### WHAT YOU NEED TO DO:
Repeat the entries beneath in their entirety, precisely as given.

Segment Start: DATA FOR REVIEW

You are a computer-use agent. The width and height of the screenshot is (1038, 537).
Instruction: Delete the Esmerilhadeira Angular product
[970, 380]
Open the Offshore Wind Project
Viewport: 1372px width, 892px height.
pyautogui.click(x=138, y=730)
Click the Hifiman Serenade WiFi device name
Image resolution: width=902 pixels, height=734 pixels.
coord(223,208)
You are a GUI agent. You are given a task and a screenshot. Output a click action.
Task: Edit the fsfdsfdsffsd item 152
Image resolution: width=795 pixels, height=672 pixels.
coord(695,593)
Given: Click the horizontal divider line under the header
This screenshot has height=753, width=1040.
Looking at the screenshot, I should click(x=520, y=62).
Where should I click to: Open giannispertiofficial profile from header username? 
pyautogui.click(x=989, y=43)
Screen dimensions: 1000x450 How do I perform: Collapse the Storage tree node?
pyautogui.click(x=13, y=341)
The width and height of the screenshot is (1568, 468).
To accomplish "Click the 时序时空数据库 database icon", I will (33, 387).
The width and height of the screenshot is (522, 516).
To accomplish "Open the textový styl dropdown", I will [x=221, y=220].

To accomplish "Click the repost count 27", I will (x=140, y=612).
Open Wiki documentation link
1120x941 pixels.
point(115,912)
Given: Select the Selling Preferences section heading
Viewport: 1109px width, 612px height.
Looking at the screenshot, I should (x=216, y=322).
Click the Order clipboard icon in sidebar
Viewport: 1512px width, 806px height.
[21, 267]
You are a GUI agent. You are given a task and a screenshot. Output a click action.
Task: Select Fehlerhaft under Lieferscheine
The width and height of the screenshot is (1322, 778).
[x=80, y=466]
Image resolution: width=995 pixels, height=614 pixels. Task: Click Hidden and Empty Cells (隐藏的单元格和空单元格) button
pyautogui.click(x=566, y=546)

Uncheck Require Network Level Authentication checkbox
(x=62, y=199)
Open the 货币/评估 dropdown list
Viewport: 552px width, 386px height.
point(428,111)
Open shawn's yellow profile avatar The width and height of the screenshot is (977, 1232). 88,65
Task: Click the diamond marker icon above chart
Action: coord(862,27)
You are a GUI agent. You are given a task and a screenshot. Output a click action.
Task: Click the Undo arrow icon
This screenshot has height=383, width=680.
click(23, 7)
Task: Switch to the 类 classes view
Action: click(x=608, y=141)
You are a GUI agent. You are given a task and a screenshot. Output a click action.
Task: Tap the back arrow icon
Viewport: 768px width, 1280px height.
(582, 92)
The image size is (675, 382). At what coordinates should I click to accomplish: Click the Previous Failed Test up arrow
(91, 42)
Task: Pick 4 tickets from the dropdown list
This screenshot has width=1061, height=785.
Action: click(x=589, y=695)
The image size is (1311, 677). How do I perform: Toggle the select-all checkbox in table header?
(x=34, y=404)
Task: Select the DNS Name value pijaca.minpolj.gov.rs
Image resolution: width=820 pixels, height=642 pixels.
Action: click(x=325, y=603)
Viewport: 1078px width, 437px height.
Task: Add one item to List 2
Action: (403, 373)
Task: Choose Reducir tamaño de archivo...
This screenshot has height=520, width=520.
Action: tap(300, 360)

Segment End: DATA FOR REVIEW

### WRITTEN REPLY:
You are a computer-use agent. The width and height of the screenshot is (1038, 537).
Instruction: Delete the Esmerilhadeira Angular product
[970, 380]
Open the Offshore Wind Project
Viewport: 1372px width, 892px height.
pyautogui.click(x=138, y=730)
Click the Hifiman Serenade WiFi device name
Image resolution: width=902 pixels, height=734 pixels.
coord(223,208)
You are a GUI agent. You are given a task and a screenshot. Output a click action.
Task: Edit the fsfdsfdsffsd item 152
Image resolution: width=795 pixels, height=672 pixels.
coord(695,593)
Given: Click the horizontal divider line under the header
This screenshot has height=753, width=1040.
Looking at the screenshot, I should click(x=520, y=62).
Where should I click to: Open giannispertiofficial profile from header username? 
pyautogui.click(x=989, y=43)
Screen dimensions: 1000x450 How do I perform: Collapse the Storage tree node?
pyautogui.click(x=13, y=341)
The width and height of the screenshot is (1568, 468).
To accomplish "Click the 时序时空数据库 database icon", I will (33, 387).
The width and height of the screenshot is (522, 516).
To accomplish "Open the textový styl dropdown", I will [x=221, y=220].

To accomplish "Click the repost count 27", I will (x=140, y=612).
Open Wiki documentation link
1120x941 pixels.
point(115,912)
Given: Select the Selling Preferences section heading
Viewport: 1109px width, 612px height.
Looking at the screenshot, I should (x=216, y=322).
Click the Order clipboard icon in sidebar
Viewport: 1512px width, 806px height.
[21, 267]
You are a GUI agent. You are given a task and a screenshot. Output a click action.
Task: Select Fehlerhaft under Lieferscheine
The width and height of the screenshot is (1322, 778).
[x=80, y=466]
Image resolution: width=995 pixels, height=614 pixels. Task: Click Hidden and Empty Cells (隐藏的单元格和空单元格) button
pyautogui.click(x=566, y=546)

Uncheck Require Network Level Authentication checkbox
(x=62, y=199)
Open the 货币/评估 dropdown list
Viewport: 552px width, 386px height.
point(428,111)
Open shawn's yellow profile avatar The width and height of the screenshot is (977, 1232). 88,65
Task: Click the diamond marker icon above chart
Action: coord(862,27)
You are a GUI agent. You are given a task and a screenshot. Output a click action.
Task: Click the Undo arrow icon
This screenshot has height=383, width=680.
click(23, 7)
Task: Switch to the 类 classes view
Action: click(x=608, y=141)
You are a GUI agent. You are given a task and a screenshot. Output a click action.
Task: Tap the back arrow icon
Viewport: 768px width, 1280px height.
(582, 92)
The image size is (675, 382). At what coordinates should I click to accomplish: Click the Previous Failed Test up arrow
(91, 42)
Task: Pick 4 tickets from the dropdown list
This screenshot has width=1061, height=785.
Action: click(x=589, y=695)
The image size is (1311, 677). How do I perform: Toggle the select-all checkbox in table header?
(x=34, y=404)
Task: Select the DNS Name value pijaca.minpolj.gov.rs
Image resolution: width=820 pixels, height=642 pixels.
Action: click(x=325, y=603)
Viewport: 1078px width, 437px height.
Task: Add one item to List 2
Action: (403, 373)
Task: Choose Reducir tamaño de archivo...
This screenshot has height=520, width=520.
Action: tap(300, 360)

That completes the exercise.